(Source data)
+--

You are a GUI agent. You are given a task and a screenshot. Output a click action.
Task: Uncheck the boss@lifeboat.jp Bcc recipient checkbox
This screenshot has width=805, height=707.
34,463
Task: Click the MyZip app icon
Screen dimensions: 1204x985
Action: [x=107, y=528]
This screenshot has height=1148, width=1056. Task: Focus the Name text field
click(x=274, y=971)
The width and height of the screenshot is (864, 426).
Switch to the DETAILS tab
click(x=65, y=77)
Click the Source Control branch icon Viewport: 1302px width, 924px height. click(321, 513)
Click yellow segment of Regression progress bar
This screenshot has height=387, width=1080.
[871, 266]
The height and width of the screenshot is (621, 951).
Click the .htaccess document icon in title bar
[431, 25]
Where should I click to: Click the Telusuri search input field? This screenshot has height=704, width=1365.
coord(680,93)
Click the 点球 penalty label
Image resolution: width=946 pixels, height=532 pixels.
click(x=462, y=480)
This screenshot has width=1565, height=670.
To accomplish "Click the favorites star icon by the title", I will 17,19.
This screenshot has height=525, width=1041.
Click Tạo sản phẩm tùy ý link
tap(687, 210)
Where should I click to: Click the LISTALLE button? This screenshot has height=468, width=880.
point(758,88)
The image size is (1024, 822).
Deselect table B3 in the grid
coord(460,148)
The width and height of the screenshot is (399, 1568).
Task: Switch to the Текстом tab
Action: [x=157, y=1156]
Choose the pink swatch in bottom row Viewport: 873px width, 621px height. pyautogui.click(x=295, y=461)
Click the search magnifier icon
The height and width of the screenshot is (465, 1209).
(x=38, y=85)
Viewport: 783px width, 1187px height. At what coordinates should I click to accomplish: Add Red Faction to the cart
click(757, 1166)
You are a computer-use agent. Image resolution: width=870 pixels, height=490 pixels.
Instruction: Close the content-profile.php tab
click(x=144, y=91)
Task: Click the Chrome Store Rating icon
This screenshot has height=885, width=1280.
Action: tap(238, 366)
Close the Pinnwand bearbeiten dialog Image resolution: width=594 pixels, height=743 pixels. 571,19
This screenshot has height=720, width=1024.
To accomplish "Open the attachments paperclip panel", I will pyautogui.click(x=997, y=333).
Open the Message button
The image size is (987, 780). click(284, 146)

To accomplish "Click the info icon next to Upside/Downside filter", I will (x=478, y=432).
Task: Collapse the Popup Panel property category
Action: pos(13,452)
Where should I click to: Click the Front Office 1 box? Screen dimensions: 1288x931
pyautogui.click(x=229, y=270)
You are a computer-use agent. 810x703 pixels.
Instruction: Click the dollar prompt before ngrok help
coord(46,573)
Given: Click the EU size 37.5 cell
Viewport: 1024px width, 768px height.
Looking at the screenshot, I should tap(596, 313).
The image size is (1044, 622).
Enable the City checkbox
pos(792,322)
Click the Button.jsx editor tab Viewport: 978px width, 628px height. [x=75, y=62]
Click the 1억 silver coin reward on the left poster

+--

*Work to be completed*:
Reproduce every one of the rows above, word for word.

*Exercise answer*:
You are a GUI agent. You are given a task and a screenshot. Output a click action.
Task: Uncheck the boss@lifeboat.jp Bcc recipient checkbox
This screenshot has width=805, height=707.
34,463
Task: Click the MyZip app icon
Screen dimensions: 1204x985
Action: [x=107, y=528]
This screenshot has height=1148, width=1056. Task: Focus the Name text field
click(x=274, y=971)
The width and height of the screenshot is (864, 426).
Switch to the DETAILS tab
click(x=65, y=77)
Click the Source Control branch icon Viewport: 1302px width, 924px height. click(321, 513)
Click yellow segment of Regression progress bar
This screenshot has height=387, width=1080.
[871, 266]
The height and width of the screenshot is (621, 951).
Click the .htaccess document icon in title bar
[431, 25]
Where should I click to: Click the Telusuri search input field? This screenshot has height=704, width=1365.
coord(680,93)
Click the 点球 penalty label
Image resolution: width=946 pixels, height=532 pixels.
click(x=462, y=480)
This screenshot has width=1565, height=670.
To accomplish "Click the favorites star icon by the title", I will 17,19.
This screenshot has height=525, width=1041.
Click Tạo sản phẩm tùy ý link
tap(687, 210)
Where should I click to: Click the LISTALLE button? This screenshot has height=468, width=880.
point(758,88)
The image size is (1024, 822).
Deselect table B3 in the grid
coord(460,148)
The width and height of the screenshot is (399, 1568).
Task: Switch to the Текстом tab
Action: [x=157, y=1156]
Choose the pink swatch in bottom row Viewport: 873px width, 621px height. pyautogui.click(x=295, y=461)
Click the search magnifier icon
The height and width of the screenshot is (465, 1209).
(x=38, y=85)
Viewport: 783px width, 1187px height. At what coordinates should I click to accomplish: Add Red Faction to the cart
click(757, 1166)
You are a computer-use agent. Image resolution: width=870 pixels, height=490 pixels.
Instruction: Close the content-profile.php tab
click(x=144, y=91)
Task: Click the Chrome Store Rating icon
This screenshot has height=885, width=1280.
Action: tap(238, 366)
Close the Pinnwand bearbeiten dialog Image resolution: width=594 pixels, height=743 pixels. 571,19
This screenshot has height=720, width=1024.
To accomplish "Open the attachments paperclip panel", I will pyautogui.click(x=997, y=333).
Open the Message button
The image size is (987, 780). click(284, 146)

To accomplish "Click the info icon next to Upside/Downside filter", I will (x=478, y=432).
Task: Collapse the Popup Panel property category
Action: pos(13,452)
Where should I click to: Click the Front Office 1 box? Screen dimensions: 1288x931
pyautogui.click(x=229, y=270)
You are a computer-use agent. 810x703 pixels.
Instruction: Click the dollar prompt before ngrok help
coord(46,573)
Given: Click the EU size 37.5 cell
Viewport: 1024px width, 768px height.
Looking at the screenshot, I should tap(596, 313).
The image size is (1044, 622).
Enable the City checkbox
pos(792,322)
Click the Button.jsx editor tab Viewport: 978px width, 628px height. [x=75, y=62]
Click the 1억 silver coin reward on the left poster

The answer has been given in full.